Its homey smell can help people deal with situations in which they can become anxious and stressed. It is recommended that we bring with us a bottle with vanilla essential oil for any such situation – a medical exam, for example. One very curious and probably very desirable use of vanilla aromatherapy is potential weight loss.
According to a study by Catherine Collins, a dietician at St. George’s Hospital in London, people that were given a vanilla scented skin patch would eat less sweet food, helping control their diet better than people that only took dietary advice.
So that’s pretty neat!
There is also evidence of vanilla aromatherapy being used as a mood enhancer. A pretty well known trick used by realtors is to use a vanilla scented freshener in a property they intend to show someone interested in renting or buying. People then come in and feel more relaxed, more at home, because of that familiar vanilla smell around the place.
It mimics the sensation of being in your grandma’s house, when she’d just baked some amazing vanilla and chocolate chip cookies!
Vanilla aromatherapy also have effects in some animals.
Veterinarians found out that using the aroma of vanilla can help calm piglets and even spark an appetite interest in them. Some cats also seem to get a bit crazy around vanilla beans, in a similar way they get when exposed to catnip.

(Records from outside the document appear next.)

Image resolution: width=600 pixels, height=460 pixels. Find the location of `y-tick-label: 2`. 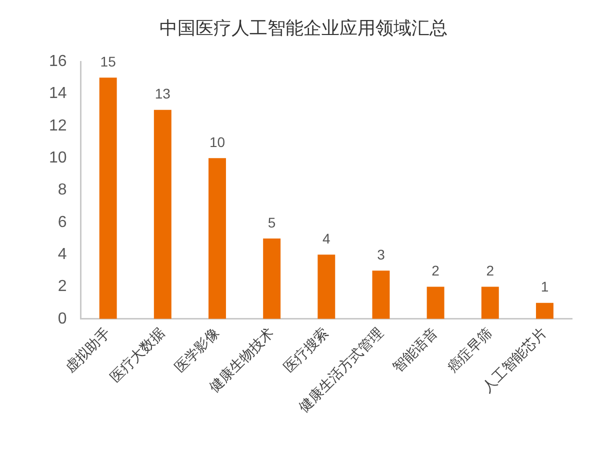

y-tick-label: 2 is located at coordinates (62, 287).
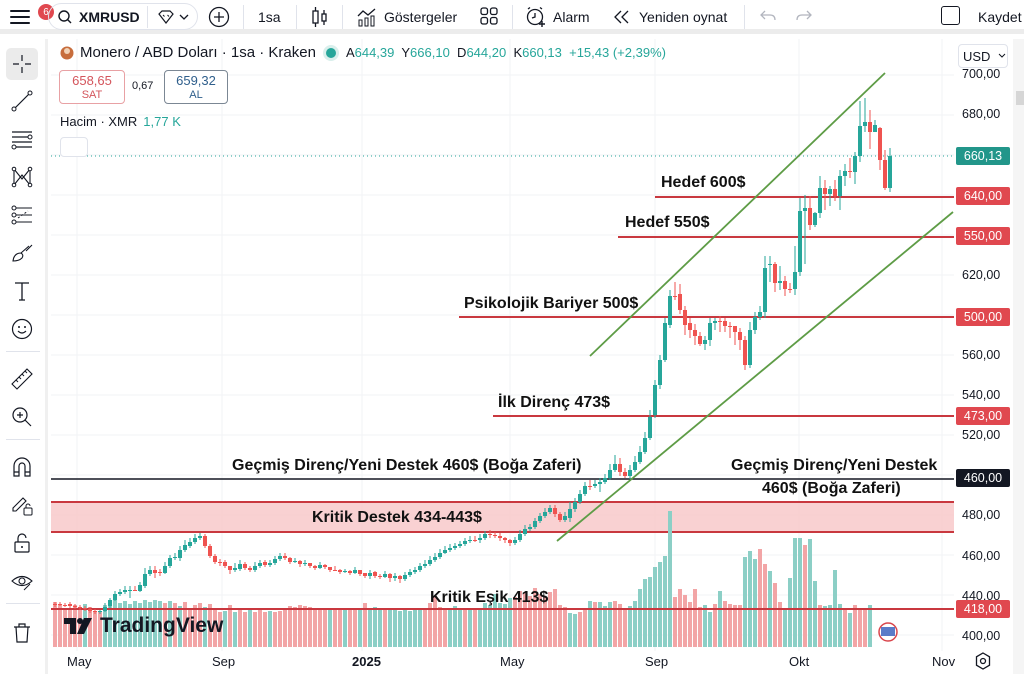 The height and width of the screenshot is (674, 1024). What do you see at coordinates (668, 222) in the screenshot?
I see `annotation-label: Hedef 550$` at bounding box center [668, 222].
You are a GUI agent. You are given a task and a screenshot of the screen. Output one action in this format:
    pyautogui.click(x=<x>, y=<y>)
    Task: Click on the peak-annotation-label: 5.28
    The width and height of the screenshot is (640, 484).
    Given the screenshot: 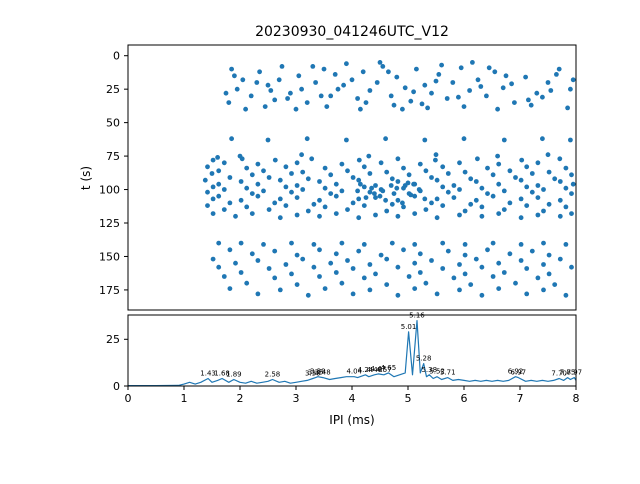 What is the action you would take?
    pyautogui.click(x=424, y=359)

All this information is very good, but we have to be always careful and make sure that the essential oils or extracts we use for our vanilla aromatherapy is indeed true vanilla and not made from synthetics.
Although synthesized aromas can have similar effects – especially the calming one – we need to know that the key actions of vanilla aromatherapy really shine when using the natural concentrated essential oils.
Now, you can experiment and see how it can benefit you and those you care about.